In the Basch Visual Arts Center, audiences will see selections from Oring’s past projects, as well as a new series incorporating statements ripped from news articles about the #MeToo movement and another new series exhibiting past postcards sent to President Trump through Oring in 2017.

Photography enthusiasts want to head for the Cooley Photography Center, where Meaning/Material explores these themes through the work of 11 photographers who search for meaning in a materialistic world. And be sure to swing by the Richard and Barbara Basch Gallery to see Kindred: Recent Photographs by Noelle McCleaf, highlighting two of the artist’s four-year projects through large-scale photographs made from film negatives.

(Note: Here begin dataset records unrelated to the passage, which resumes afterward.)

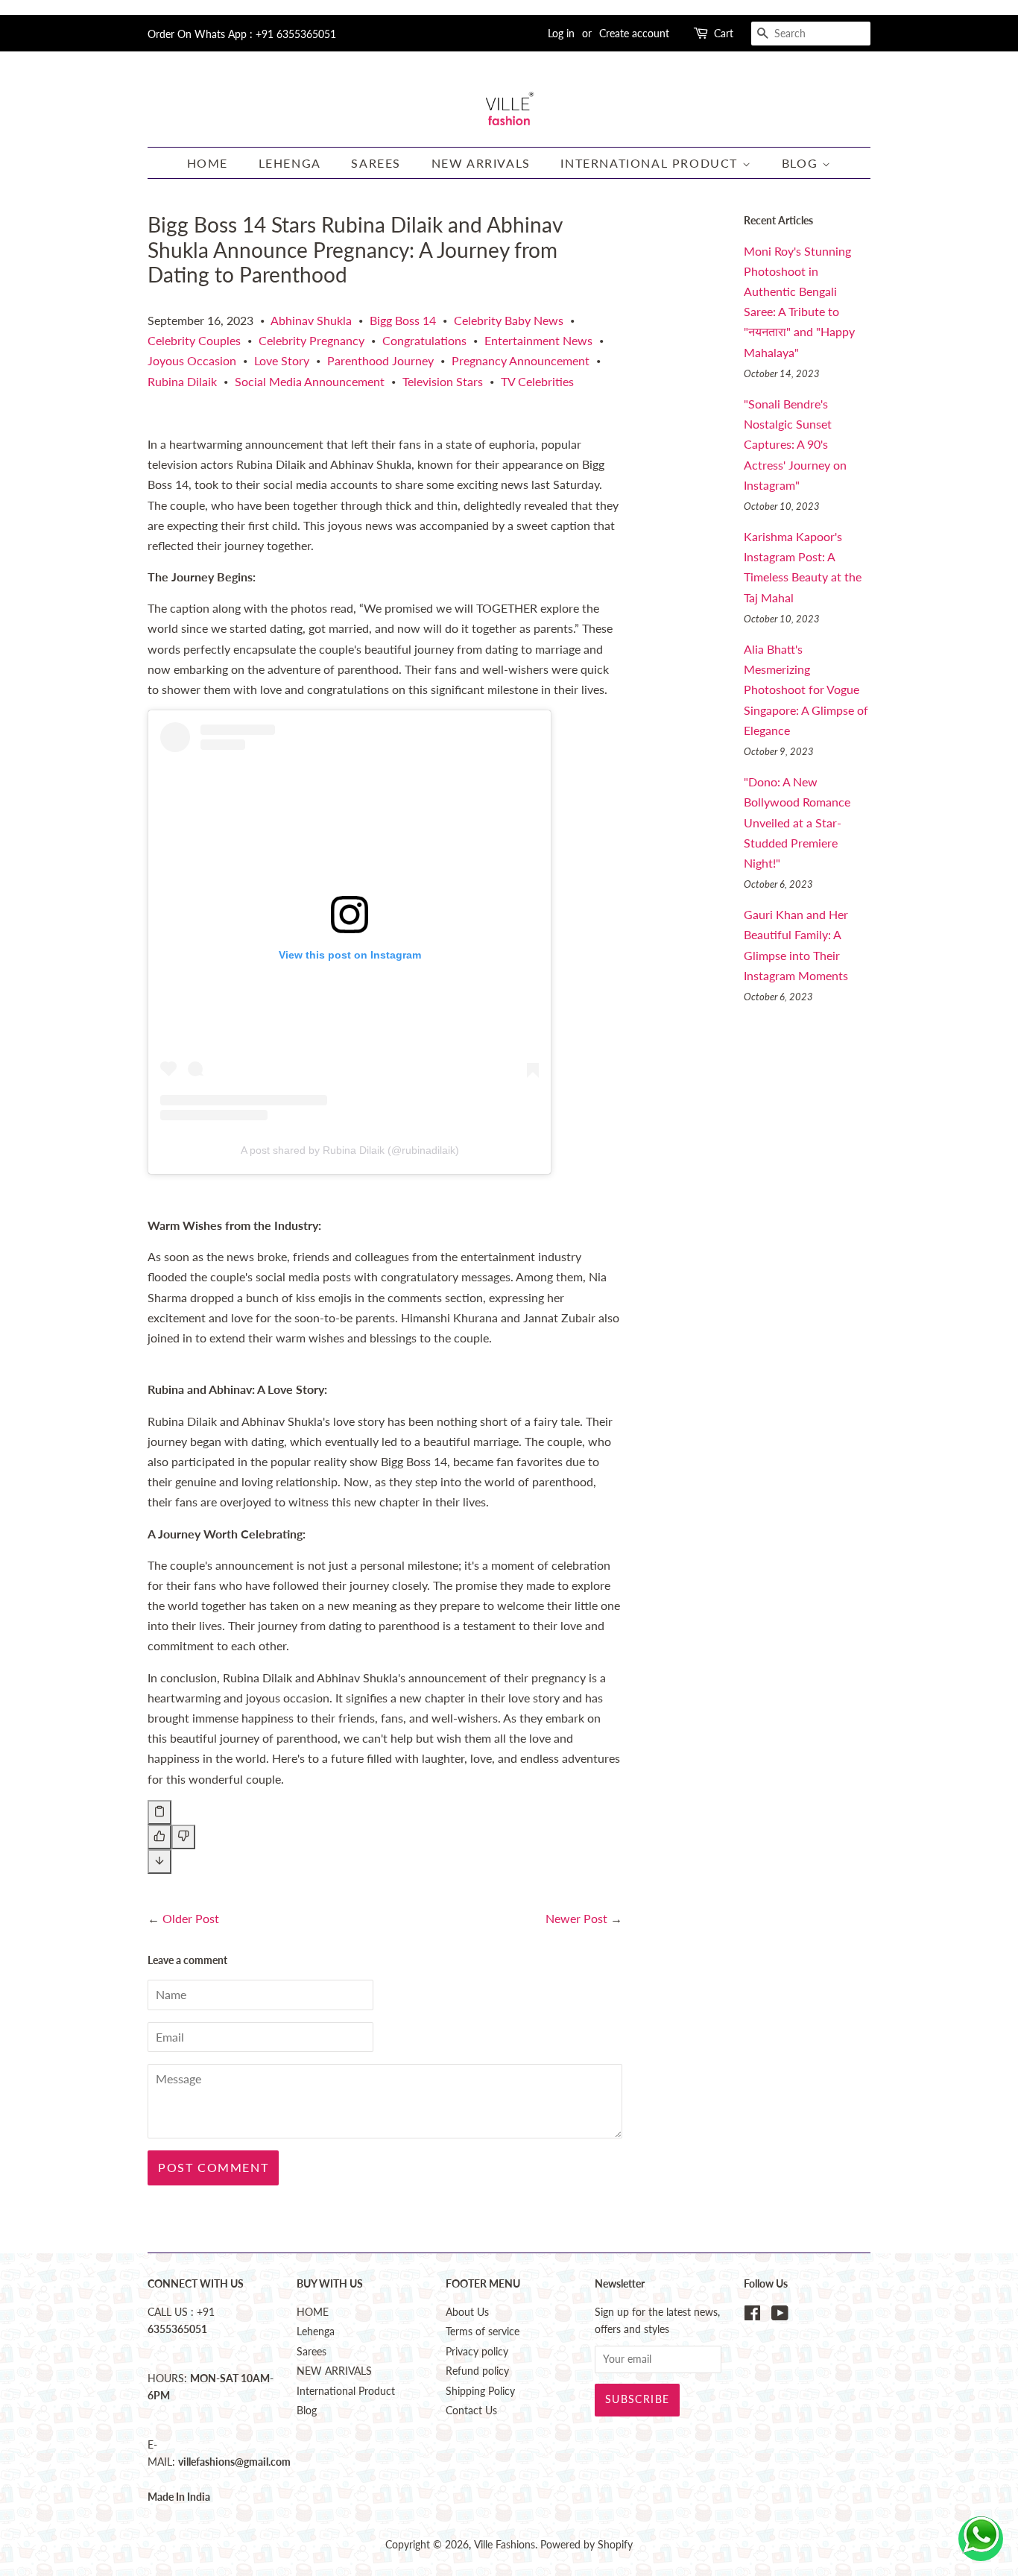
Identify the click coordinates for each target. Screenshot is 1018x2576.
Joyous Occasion (192, 360)
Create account (634, 33)
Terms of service (482, 2331)
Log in (561, 33)
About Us (467, 2312)
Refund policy (477, 2371)
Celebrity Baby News (508, 320)
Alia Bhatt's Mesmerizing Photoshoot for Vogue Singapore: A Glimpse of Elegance (806, 689)
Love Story (281, 360)
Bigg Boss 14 (403, 320)
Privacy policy (477, 2352)
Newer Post (576, 1918)
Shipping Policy (480, 2391)
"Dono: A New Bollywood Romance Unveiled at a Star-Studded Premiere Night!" (797, 822)
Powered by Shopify (586, 2545)
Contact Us (471, 2410)
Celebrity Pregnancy (311, 340)
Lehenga (290, 163)
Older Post (190, 1918)
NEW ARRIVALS (481, 163)
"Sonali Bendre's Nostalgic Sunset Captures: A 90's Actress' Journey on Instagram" (795, 444)
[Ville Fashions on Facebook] (752, 2316)
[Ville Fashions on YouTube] (779, 2316)
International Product (651, 163)
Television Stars (442, 381)
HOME (207, 163)
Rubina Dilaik (182, 381)
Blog (802, 163)
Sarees (376, 163)
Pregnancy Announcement (520, 360)
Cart (723, 33)
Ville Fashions (504, 2545)
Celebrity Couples (194, 340)
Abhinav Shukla (311, 320)
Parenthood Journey (380, 360)
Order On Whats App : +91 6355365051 (242, 34)
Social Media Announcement (310, 381)
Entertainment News (538, 340)
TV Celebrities (537, 381)
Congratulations (424, 340)
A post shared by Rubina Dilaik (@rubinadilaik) (350, 1150)
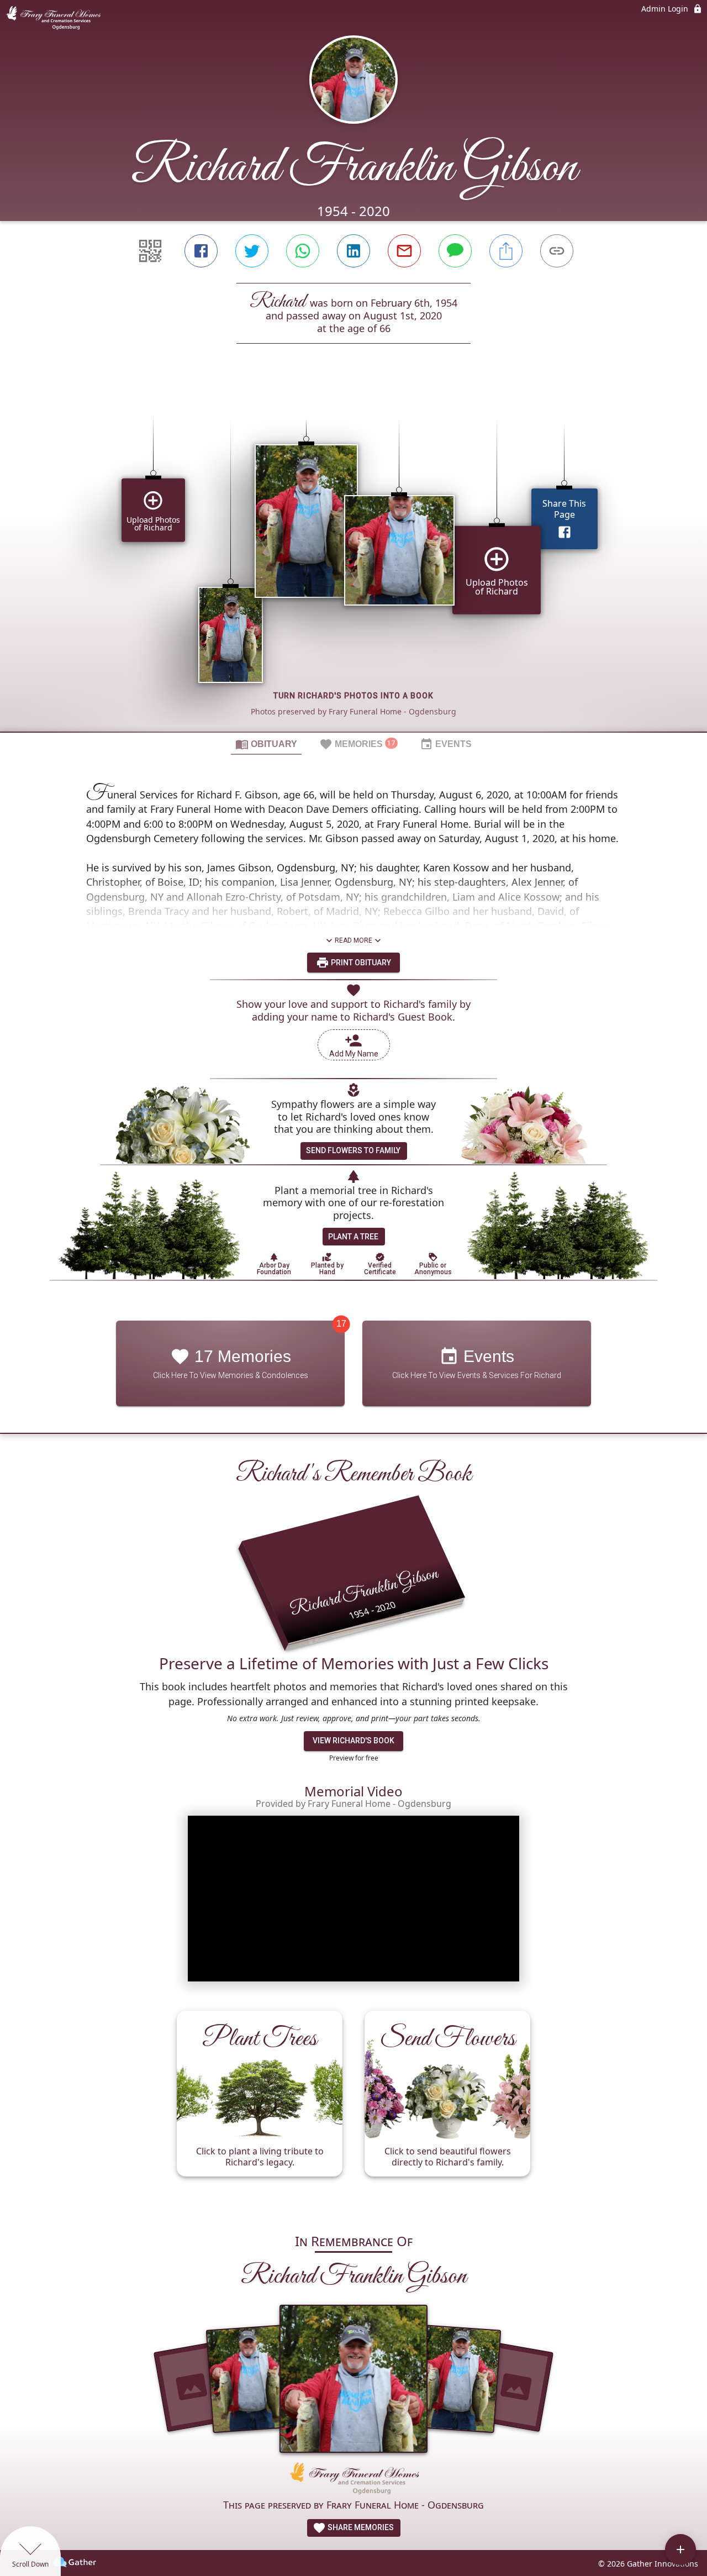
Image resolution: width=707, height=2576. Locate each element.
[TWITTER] (251, 250)
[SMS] (455, 250)
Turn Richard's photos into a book (353, 695)
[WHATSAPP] (302, 250)
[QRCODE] (150, 250)
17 (341, 1323)
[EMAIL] (404, 250)
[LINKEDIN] (353, 250)
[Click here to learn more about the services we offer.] (353, 2480)
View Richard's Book (353, 1740)
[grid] (353, 556)
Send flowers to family (353, 1150)
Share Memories (360, 2527)
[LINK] (556, 250)
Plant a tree (353, 1236)
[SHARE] (506, 250)
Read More (353, 940)
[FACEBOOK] (201, 250)
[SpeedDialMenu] (680, 2549)
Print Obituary (360, 962)
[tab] (266, 744)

Recent student work can be viewed at the 8th annual juried show in the Madeby Gallery, as well as in the Brizdle-Schoenburg Special Collections Center in the Goldstein Library, where an ongoing exhibition of photographs and wearable animal heads showcases the work of students learning costume design. For those curious about the other side of the equation, an exhibition in the William G. and Marie Selby Foundations Gallery shines a spotlight on work from all of the new additions to the college’s illustration department.

And to see what faculty and students can accomplish together, along with faculty and students from Saint Lucas College of Art and Design, the Royal Academy of Fine Arts in Antwerp and other European universities dedicated to design, the Willis Smith Gallery presents A Tale of Two Cities, Mapping a Site. A six-year international collaborative project involving an ever-changing cast of contributing artists, the result is a multi-media sprawling artistic expression of the two cities, Sarasota and Antwerp.

For a taste of the Halloween spirit, swoop into the Crossley Gallery, where gallery directors Savannah Bonnette and Meagan Hindel indulge their dark sides with Macabre, a show full of “the gruesome, the grotesque, the grim.”

The Ringling College ArtWalk begins at 4pm on October 12 and runs through 7pm.